McConnell says the U.S. strategy to avoid escalation in Ukraine isn't working, but a UK ambassador points to a 'fine line'
Following an impassioned call for more aid from Ukraine’s President Volodymyr Zelensky to members of Congress, the Biden administration has unveiled another $800 in security assistance. But Kentucky’s top Republican maintains a bolder response is necessary to deter Russia.
Included in the latest U.S. military aid package are 800 Stinger missiles, 100 drones, along with ammunition, body armor, and other supplies.
But earlier Wednesday, Sen. Mitch McConnell kept to his oft-repeated accusation that President Joe Biden is providing too little, too late.
"Every step of the way, this self-deterred White House has insisted its hesitation and restraint was aimed at avoiding escalation, but at every step Putin has escalated."U.S. Sen. Mitch McConnell (R-KY)

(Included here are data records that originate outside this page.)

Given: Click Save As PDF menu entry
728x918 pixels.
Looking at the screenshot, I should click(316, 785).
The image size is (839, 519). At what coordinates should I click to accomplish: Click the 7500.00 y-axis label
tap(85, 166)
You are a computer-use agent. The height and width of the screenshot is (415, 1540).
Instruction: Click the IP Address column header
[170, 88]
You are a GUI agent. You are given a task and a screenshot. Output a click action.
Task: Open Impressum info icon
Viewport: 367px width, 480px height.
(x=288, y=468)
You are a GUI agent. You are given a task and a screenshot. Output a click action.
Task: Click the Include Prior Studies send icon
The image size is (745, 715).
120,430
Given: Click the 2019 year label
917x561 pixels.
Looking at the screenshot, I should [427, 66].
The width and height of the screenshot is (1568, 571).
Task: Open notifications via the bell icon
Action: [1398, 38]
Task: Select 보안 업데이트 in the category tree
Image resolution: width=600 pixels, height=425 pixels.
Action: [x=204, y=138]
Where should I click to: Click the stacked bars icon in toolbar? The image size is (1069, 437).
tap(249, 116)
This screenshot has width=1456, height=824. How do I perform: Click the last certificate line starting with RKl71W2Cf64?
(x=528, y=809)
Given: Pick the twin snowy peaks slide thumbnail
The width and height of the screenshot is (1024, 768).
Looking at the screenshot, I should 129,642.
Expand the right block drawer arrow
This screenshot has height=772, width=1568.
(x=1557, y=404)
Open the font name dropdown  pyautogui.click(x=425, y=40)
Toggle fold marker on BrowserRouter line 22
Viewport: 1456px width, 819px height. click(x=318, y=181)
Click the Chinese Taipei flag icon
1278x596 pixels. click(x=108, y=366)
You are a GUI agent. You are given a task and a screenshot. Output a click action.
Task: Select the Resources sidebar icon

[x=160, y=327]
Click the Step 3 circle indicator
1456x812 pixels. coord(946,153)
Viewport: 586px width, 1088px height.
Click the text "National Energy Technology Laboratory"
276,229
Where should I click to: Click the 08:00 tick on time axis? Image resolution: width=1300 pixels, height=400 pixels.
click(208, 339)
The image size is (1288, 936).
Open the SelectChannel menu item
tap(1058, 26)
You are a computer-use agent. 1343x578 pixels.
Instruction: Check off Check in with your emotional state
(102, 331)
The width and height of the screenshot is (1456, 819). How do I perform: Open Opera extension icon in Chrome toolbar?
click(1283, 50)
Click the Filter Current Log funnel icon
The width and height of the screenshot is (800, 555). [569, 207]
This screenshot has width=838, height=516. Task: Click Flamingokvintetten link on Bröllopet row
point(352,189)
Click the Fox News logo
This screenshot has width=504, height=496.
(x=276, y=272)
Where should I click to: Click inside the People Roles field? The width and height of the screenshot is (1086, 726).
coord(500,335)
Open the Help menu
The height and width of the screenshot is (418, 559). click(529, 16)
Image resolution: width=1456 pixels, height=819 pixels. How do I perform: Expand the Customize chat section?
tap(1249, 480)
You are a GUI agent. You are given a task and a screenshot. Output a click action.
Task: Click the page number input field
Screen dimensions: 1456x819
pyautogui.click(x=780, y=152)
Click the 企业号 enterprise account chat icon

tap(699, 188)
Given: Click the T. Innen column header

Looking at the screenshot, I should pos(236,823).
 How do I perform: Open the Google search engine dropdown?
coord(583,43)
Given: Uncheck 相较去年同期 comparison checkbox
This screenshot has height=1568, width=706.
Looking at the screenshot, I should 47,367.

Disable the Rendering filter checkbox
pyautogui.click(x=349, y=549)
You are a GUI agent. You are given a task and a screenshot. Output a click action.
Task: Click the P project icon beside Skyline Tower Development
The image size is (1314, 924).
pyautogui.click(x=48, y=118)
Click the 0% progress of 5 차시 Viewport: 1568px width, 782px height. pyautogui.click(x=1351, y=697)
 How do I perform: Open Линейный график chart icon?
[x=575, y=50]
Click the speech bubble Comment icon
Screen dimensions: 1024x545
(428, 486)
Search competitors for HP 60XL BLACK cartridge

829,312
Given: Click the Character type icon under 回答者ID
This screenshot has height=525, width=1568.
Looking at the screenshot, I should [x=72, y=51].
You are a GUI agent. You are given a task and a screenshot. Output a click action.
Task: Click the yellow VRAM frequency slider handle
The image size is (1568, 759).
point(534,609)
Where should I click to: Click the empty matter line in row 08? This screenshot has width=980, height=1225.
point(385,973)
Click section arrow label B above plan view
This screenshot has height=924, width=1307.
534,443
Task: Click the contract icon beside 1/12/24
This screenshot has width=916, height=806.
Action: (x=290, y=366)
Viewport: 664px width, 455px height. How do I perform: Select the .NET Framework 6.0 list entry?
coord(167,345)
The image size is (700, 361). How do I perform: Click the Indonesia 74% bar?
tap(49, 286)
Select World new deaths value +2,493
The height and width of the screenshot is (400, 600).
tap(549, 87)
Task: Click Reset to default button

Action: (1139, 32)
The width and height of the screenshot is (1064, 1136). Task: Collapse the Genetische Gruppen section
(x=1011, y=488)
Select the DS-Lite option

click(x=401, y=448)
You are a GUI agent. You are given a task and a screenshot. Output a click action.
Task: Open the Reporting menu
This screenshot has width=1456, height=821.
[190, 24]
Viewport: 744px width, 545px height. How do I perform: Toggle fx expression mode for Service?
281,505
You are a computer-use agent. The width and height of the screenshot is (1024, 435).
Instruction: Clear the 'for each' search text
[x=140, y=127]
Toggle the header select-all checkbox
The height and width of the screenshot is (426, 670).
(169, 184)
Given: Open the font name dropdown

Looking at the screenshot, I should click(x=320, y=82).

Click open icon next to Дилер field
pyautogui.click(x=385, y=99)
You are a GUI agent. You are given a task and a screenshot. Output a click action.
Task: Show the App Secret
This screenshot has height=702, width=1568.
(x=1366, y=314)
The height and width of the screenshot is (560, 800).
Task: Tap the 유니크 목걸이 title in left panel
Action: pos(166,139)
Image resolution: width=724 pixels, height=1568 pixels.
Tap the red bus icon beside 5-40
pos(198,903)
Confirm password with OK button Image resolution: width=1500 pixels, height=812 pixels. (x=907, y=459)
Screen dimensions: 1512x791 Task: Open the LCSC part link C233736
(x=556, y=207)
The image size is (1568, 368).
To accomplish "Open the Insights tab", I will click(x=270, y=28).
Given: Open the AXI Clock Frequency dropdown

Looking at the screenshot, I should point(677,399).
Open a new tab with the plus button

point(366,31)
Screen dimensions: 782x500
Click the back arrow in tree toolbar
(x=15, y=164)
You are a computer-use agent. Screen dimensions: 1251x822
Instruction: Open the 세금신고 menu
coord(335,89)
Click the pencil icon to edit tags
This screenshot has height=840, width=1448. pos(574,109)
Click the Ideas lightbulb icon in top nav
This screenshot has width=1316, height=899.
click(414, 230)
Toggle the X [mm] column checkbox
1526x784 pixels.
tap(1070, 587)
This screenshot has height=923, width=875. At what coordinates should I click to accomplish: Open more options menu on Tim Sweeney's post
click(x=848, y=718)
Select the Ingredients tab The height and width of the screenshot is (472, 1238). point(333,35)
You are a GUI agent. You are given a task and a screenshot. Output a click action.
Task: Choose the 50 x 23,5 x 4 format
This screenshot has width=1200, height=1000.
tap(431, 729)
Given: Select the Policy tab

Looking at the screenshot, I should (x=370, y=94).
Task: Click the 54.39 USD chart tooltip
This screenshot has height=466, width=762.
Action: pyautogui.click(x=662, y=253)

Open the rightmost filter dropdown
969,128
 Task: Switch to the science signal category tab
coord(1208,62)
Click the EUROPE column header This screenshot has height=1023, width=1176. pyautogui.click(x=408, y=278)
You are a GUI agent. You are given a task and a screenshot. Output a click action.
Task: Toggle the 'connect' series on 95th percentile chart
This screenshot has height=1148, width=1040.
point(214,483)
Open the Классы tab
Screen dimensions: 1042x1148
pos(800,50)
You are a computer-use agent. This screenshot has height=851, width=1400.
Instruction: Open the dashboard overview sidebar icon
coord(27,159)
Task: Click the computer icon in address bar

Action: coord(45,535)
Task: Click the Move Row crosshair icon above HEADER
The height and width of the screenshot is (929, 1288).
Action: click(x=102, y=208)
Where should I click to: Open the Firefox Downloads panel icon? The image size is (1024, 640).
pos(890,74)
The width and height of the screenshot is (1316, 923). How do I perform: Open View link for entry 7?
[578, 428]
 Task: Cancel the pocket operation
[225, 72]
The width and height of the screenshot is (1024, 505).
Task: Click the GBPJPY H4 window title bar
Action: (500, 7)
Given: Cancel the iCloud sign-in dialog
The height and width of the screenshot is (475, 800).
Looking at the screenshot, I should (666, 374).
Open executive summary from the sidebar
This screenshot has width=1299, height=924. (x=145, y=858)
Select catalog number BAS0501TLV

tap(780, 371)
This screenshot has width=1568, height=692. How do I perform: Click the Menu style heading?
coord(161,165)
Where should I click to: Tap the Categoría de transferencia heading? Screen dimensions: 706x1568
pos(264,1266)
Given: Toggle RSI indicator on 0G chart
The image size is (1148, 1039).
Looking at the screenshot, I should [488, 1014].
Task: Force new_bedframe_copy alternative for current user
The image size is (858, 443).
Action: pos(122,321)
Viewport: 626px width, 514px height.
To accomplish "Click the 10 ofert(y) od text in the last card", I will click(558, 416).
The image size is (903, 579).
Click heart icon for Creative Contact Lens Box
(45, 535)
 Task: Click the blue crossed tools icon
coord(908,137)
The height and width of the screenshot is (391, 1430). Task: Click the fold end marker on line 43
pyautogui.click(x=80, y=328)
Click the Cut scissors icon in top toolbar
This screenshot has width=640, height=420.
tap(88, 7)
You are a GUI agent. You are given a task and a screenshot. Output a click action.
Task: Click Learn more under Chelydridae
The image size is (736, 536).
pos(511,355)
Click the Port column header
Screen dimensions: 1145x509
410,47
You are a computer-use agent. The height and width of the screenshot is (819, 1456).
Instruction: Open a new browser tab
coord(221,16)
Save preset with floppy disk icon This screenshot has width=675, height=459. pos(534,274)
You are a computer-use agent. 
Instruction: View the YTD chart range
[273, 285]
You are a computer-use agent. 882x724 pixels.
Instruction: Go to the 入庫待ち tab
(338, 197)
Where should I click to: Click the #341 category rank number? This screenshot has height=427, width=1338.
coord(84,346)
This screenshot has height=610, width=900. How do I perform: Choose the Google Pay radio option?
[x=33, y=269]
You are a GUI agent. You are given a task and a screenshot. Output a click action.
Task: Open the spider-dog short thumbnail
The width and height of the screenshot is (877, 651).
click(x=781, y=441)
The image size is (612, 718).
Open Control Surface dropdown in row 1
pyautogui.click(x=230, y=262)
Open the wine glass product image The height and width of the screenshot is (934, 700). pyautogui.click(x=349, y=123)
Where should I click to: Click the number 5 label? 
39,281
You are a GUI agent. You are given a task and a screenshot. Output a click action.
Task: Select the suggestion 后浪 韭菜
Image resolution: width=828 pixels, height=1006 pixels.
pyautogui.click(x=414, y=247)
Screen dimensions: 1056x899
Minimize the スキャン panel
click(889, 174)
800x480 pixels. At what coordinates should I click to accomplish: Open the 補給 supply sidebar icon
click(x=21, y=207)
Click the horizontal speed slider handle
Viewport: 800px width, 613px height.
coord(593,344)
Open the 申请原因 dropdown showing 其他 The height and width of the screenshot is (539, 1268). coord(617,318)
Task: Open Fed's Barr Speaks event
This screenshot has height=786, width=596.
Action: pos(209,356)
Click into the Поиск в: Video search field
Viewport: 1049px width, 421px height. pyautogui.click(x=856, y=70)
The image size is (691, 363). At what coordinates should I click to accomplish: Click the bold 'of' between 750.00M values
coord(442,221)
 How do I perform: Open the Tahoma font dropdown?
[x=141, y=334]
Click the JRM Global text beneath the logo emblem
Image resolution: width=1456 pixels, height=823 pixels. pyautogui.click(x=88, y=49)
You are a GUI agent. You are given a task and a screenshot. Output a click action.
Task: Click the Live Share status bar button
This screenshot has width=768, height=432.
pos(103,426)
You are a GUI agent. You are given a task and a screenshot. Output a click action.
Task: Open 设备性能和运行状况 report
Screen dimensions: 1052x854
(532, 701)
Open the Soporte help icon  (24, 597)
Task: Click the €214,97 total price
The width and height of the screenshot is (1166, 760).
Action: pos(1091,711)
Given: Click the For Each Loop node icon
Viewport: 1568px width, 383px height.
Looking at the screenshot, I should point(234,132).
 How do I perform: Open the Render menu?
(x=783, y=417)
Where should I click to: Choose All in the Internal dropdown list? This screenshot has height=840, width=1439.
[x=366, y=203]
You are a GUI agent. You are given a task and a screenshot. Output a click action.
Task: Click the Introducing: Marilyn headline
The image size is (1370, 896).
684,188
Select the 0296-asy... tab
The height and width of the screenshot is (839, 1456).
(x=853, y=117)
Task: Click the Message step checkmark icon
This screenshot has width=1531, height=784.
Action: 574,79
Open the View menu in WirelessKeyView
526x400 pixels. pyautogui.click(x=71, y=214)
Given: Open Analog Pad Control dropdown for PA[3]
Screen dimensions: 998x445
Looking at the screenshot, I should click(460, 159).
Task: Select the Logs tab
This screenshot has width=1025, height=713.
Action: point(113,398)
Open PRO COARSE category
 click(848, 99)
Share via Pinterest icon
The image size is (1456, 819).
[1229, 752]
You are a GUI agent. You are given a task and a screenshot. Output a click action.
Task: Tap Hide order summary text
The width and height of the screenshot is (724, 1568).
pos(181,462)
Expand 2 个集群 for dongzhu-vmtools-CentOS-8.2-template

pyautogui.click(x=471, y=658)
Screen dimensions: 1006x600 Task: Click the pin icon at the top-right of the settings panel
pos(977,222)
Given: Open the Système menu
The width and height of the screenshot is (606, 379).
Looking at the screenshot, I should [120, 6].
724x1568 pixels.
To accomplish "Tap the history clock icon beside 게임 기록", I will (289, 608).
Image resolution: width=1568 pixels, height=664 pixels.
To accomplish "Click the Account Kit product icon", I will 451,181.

But Ambassador Carey Cavanaugh with the University of Kentucky’s Patterson School of Diplomacy told the school’s Patterson Perspectives podcast Tuesday that Biden and NATO can’t afford to give Russian President Vladimir Putin political ammunition in his campaign to sell Russians on the need for the conflict.
As for Biden’s actions so far, Cavanaugh said the president has had to walk a fine line.
"He and his team have found a way to walk on the right side of that fine line and at least to date support the Ukrainians and the fight they're making to try to preserve their country."Ambassador Carey Cavanaugh
Even as Biden called Zelensky’s address “convincing” and “significant,” the U.S. assistance continues to stop short of establishing a no-fly zone over Ukraine — a move critics caution would be viewed as an act of war by Russia and invite a wider conflict.